Earlier layers learn simple features like diagonal, horizontal, and vertical edges. Later layers learn more advanced features like car wheels, flower petals, and even outlines of animals.
- Are image models only useful for photos?
Nope! Image models can be useful for other types of images like sketches, medical data, etc.
However, a lot of information can be represented as images . For example, a sound can be converted into a spectrogram, which is a visual interpretation of the audio. Time series (ex: financial data) can be converted to image by plotting on a graph. Even better, there are various transformations that generate images from time series, and have achieved good results for time series classification. There are many other examples, and by being creative, it may be possible to formulate your problem as an image classification problem, and use pretrained image models to obtain state-of-the-art results!

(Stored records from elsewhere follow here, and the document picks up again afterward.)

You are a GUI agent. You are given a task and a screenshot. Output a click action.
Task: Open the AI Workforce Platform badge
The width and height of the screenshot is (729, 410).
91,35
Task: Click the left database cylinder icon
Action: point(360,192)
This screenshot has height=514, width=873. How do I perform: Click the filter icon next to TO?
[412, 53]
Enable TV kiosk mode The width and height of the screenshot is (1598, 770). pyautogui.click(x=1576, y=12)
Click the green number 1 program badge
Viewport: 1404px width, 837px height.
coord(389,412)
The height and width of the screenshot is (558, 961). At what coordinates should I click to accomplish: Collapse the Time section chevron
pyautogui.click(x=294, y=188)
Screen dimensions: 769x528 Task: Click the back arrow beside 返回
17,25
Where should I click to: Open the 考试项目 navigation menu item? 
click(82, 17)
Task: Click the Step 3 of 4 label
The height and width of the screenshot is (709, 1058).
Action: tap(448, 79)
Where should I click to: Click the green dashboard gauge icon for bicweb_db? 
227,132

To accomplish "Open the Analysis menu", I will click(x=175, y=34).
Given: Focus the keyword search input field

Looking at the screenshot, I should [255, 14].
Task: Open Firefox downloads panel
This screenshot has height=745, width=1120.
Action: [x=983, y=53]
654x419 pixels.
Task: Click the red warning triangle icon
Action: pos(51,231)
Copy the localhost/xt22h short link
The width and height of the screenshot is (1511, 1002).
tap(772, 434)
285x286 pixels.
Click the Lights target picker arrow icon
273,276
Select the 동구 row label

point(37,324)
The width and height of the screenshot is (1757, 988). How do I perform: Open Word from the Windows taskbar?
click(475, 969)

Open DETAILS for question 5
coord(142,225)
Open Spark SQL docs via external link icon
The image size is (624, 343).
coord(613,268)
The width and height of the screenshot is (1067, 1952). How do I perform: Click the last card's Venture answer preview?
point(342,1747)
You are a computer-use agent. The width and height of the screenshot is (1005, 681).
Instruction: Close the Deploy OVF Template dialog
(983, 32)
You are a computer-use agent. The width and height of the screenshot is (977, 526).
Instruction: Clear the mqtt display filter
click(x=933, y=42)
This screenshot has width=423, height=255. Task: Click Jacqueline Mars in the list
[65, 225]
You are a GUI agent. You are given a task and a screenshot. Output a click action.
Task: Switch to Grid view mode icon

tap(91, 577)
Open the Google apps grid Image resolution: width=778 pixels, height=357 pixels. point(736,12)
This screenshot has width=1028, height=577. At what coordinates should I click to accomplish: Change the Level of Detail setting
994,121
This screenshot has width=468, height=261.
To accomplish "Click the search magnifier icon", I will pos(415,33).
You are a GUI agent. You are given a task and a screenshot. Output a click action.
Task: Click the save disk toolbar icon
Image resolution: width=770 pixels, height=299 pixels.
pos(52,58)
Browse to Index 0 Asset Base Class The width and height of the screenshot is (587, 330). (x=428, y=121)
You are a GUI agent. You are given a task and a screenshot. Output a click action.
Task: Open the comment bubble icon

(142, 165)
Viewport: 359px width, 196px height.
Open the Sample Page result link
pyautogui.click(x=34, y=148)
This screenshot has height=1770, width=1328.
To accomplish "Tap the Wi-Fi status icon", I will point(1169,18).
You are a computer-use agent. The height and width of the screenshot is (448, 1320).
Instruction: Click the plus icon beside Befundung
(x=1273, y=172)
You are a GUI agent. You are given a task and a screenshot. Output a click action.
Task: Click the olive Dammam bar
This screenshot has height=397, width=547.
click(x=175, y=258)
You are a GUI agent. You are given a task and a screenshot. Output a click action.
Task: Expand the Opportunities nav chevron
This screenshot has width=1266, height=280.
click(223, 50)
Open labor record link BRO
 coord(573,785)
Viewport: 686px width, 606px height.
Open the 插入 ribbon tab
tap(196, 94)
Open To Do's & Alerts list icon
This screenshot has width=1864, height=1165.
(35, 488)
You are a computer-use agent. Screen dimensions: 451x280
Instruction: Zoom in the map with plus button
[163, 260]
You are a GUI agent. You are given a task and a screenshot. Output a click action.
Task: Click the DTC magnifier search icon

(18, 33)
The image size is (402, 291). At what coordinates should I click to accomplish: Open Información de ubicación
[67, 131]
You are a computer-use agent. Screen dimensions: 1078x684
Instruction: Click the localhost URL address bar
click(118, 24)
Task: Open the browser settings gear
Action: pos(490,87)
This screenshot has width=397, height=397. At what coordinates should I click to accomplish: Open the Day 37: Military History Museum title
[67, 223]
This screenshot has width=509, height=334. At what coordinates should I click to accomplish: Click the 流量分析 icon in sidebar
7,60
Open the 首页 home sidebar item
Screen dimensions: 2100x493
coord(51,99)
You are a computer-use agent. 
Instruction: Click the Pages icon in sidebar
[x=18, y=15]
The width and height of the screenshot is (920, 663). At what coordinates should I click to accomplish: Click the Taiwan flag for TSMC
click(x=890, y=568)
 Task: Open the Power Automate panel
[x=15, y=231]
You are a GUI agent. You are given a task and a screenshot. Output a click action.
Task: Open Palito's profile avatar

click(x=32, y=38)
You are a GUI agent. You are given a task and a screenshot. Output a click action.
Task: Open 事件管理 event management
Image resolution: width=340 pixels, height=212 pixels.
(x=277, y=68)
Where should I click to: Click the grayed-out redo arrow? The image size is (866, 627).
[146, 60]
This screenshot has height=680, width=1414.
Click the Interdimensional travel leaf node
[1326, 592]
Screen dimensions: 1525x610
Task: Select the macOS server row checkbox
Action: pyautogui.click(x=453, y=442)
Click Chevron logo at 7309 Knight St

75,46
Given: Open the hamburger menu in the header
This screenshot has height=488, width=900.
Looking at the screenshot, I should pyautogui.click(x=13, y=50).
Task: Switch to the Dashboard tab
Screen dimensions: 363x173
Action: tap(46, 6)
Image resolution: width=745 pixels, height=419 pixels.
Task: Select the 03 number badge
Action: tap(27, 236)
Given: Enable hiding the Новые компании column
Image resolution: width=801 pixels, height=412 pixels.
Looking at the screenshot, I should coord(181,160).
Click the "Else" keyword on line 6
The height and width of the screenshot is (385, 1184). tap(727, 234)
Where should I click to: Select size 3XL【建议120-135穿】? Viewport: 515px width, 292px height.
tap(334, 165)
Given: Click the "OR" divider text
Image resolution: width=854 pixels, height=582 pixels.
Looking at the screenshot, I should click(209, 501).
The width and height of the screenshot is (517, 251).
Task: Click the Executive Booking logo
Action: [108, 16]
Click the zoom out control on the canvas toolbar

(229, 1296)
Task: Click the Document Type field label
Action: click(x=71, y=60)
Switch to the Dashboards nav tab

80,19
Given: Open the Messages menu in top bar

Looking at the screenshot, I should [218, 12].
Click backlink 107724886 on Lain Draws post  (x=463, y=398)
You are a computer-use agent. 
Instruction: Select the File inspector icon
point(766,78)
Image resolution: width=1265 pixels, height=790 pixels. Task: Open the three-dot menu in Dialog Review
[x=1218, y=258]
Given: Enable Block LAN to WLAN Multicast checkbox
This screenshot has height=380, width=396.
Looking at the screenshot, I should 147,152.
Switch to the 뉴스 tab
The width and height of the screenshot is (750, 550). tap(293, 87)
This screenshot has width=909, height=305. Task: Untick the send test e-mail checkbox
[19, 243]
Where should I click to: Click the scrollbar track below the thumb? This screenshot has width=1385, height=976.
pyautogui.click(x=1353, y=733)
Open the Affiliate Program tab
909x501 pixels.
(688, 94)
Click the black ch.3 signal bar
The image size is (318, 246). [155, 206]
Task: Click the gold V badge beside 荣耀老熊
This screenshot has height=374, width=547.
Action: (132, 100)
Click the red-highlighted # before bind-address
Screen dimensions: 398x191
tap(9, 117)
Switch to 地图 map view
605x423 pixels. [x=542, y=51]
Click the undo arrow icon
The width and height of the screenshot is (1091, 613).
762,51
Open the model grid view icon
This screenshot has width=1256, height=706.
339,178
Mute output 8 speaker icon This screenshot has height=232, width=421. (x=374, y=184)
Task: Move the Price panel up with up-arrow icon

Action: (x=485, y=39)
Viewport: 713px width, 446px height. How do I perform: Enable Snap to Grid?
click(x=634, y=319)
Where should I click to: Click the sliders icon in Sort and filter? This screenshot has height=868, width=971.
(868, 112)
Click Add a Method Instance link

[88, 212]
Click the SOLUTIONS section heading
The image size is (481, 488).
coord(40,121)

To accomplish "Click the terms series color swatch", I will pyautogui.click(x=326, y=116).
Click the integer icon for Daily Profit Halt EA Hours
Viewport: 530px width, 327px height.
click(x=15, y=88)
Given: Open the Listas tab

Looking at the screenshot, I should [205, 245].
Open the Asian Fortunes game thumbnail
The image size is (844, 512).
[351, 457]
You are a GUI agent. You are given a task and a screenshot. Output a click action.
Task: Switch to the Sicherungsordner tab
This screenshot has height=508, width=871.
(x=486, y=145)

- What is an “architecture”?
The architecture is the template or structure of the model we are trying to fit. It defines the mathematical model we are trying to fit.
- What is segmentation?
At its core, segmentation is a pixelwise classification problem. We attempt to predict a label for every single pixel in the image. This provides a mask for which parts of the image correspond to the given label.
- What is y_range used for? When do we need it?
y_range is being used to limit the values predicted when our problem is focused on predicting a numeric value in a given range (ex: predicting movie ratings, range of 0.5-5).
- What are “hyperparameters”?
Training models requires various other parameters that define how the model is trained. For example, we need to define how long we train for, or what learning rate (how fast the model parameters are allowed to change) is used. These sorts of parameters are hyperparameters.
- What’s the best way to avoid failures when using AI in an organization?
Key things to consider when using AI in an organization:
- Make sure a training, validation, and testing set is defined properly in order to evaluate the model in an appropriate manner.
- Try out a simple baseline, which future models should hopefully beat. Or even this simple baseline may be enough in some cases.